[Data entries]
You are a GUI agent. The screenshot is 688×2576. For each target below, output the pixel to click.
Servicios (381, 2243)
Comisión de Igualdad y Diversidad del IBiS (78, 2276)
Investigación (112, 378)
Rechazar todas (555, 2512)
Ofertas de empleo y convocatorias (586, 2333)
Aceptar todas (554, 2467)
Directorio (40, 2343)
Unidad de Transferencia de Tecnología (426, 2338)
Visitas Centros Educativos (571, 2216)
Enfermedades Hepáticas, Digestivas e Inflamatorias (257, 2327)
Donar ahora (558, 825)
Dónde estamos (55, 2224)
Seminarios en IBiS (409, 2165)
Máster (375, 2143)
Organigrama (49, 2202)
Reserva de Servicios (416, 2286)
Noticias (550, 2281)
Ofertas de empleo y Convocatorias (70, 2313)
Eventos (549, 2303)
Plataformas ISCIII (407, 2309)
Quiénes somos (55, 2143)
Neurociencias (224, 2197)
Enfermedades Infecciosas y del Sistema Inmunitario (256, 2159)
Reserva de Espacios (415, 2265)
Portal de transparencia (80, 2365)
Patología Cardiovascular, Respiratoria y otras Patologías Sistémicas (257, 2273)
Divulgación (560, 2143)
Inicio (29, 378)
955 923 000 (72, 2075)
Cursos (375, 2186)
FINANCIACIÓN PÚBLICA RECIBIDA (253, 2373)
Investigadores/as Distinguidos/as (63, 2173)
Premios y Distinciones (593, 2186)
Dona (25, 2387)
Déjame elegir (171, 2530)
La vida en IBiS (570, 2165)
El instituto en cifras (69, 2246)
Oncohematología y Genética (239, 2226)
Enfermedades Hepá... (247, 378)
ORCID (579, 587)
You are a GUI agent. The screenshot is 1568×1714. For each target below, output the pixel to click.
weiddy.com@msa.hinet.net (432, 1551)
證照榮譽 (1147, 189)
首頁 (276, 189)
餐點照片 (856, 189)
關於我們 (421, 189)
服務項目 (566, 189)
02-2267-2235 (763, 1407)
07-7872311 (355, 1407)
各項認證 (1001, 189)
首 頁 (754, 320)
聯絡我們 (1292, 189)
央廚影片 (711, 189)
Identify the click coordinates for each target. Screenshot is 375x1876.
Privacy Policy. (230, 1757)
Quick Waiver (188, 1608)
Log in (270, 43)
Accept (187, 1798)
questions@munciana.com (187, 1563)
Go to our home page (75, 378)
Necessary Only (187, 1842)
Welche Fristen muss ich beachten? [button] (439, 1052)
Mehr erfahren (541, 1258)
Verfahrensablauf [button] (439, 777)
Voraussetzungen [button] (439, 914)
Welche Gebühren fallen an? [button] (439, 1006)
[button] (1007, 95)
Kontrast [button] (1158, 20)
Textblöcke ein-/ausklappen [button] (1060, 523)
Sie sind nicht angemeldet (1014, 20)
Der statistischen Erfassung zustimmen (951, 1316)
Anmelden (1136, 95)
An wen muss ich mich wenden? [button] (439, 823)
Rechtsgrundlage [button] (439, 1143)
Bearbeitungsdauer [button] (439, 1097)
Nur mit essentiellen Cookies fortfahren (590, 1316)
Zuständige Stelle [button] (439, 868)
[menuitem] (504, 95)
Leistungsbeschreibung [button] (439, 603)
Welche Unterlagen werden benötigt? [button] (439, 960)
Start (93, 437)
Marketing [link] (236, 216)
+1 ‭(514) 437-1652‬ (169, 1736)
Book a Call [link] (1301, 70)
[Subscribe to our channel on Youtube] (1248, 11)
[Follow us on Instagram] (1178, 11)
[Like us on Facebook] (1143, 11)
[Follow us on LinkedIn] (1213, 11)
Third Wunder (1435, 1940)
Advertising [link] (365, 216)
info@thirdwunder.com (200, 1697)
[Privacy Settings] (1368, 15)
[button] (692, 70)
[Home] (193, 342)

### EXERCISE
Put the lines above into a JSON list of strings, with one string per line and any blank lines left out.

### OUTPUT OF THE TASK
[
  "You are a GUI agent. The screenshot is 688×2576. For each target below, output the pixel to click.",
  "Servicios (381, 2243)",
  "Comisión de Igualdad y Diversidad del IBiS (78, 2276)",
  "Investigación (112, 378)",
  "Rechazar todas (555, 2512)",
  "Ofertas de empleo y convocatorias (586, 2333)",
  "Aceptar todas (554, 2467)",
  "Directorio (40, 2343)",
  "Unidad de Transferencia de Tecnología (426, 2338)",
  "Visitas Centros Educativos (571, 2216)",
  "Enfermedades Hepáticas, Digestivas e Inflamatorias (257, 2327)",
  "Donar ahora (558, 825)",
  "Dónde estamos (55, 2224)",
  "Seminarios en IBiS (409, 2165)",
  "Máster (375, 2143)",
  "Organigrama (49, 2202)",
  "Reserva de Servicios (416, 2286)",
  "Noticias (550, 2281)",
  "Ofertas de empleo y Convocatorias (70, 2313)",
  "Eventos (549, 2303)",
  "Plataformas ISCIII (407, 2309)",
  "Quiénes somos (55, 2143)",
  "Neurociencias (224, 2197)",
  "Enfermedades Infecciosas y del Sistema Inmunitario (256, 2159)",
  "Reserva de Espacios (415, 2265)",
  "Portal de transparencia (80, 2365)",
  "Patología Cardiovascular, Respiratoria y otras Patologías Sistémicas (257, 2273)",
  "Divulgación (560, 2143)",
  "Inicio (29, 378)",
  "955 923 000 (72, 2075)",
  "Cursos (375, 2186)",
  "FINANCIACIÓN PÚBLICA RECIBIDA (253, 2373)",
  "Investigadores/as Distinguidos/as (63, 2173)",
  "Premios y Distinciones (593, 2186)",
  "Dona (25, 2387)",
  "Déjame elegir (171, 2530)",
  "La vida en IBiS (570, 2165)",
  "El instituto en cifras (69, 2246)",
  "Oncohematología y Genética (239, 2226)",
  "Enfermedades Hepá... (247, 378)",
  "ORCID (579, 587)",
  "You are a GUI agent. The screenshot is 1568×1714. For each target below, output the pixel to click.",
  "weiddy.com@msa.hinet.net (432, 1551)",
  "證照榮譽 (1147, 189)",
  "首頁 (276, 189)",
  "餐點照片 (856, 189)",
  "關於我們 (421, 189)",
  "服務項目 (566, 189)",
  "02-2267-2235 (763, 1407)",
  "07-7872311 (355, 1407)",
  "各項認證 (1001, 189)",
  "首 頁 (754, 320)",
  "聯絡我們 (1292, 189)",
  "央廚影片 (711, 189)",
  "Identify the click coordinates for each target. Screenshot is 375x1876.",
  "Privacy Policy. (230, 1757)",
  "Quick Waiver (188, 1608)",
  "Log in (270, 43)",
  "Accept (187, 1798)",
  "questions@munciana.com (187, 1563)",
  "Go to our home page (75, 378)",
  "Necessary Only (187, 1842)",
  "Welche Fristen muss ich beachten? [button] (439, 1052)",
  "Mehr erfahren (541, 1258)",
  "Verfahrensablauf [button] (439, 777)",
  "Voraussetzungen [button] (439, 914)",
  "Welche Gebühren fallen an? [button] (439, 1006)",
  "[button] (1007, 95)",
  "Kontrast [button] (1158, 20)",
  "Textblöcke ein-/ausklappen [button] (1060, 523)",
  "Sie sind nicht angemeldet (1014, 20)",
  "Der statistischen Erfassung zustimmen (951, 1316)",
  "Anmelden (1136, 95)",
  "An wen muss ich mich wenden? [button] (439, 823)",
  "Rechtsgrundlage [button] (439, 1143)",
  "Bearbeitungsdauer [button] (439, 1097)",
  "Nur mit essentiellen Cookies fortfahren (590, 1316)",
  "Zuständige Stelle [button] (439, 868)",
  "[menuitem] (504, 95)",
  "Leistungsbeschreibung [button] (439, 603)",
  "Welche Unterlagen werden benötigt? [button] (439, 960)",
  "Start (93, 437)",
  "Marketing [link] (236, 216)",
  "+1 ‭(514) 437-1652‬ (169, 1736)",
  "Book a Call [link] (1301, 70)",
  "[Subscribe to our channel on Youtube] (1248, 11)",
  "[Follow us on Instagram] (1178, 11)",
  "[Like us on Facebook] (1143, 11)",
  "[Follow us on LinkedIn] (1213, 11)",
  "Third Wunder (1435, 1940)",
  "Advertising [link] (365, 216)",
  "info@thirdwunder.com (200, 1697)",
  "[Privacy Settings] (1368, 15)",
  "[button] (692, 70)",
  "[Home] (193, 342)"
]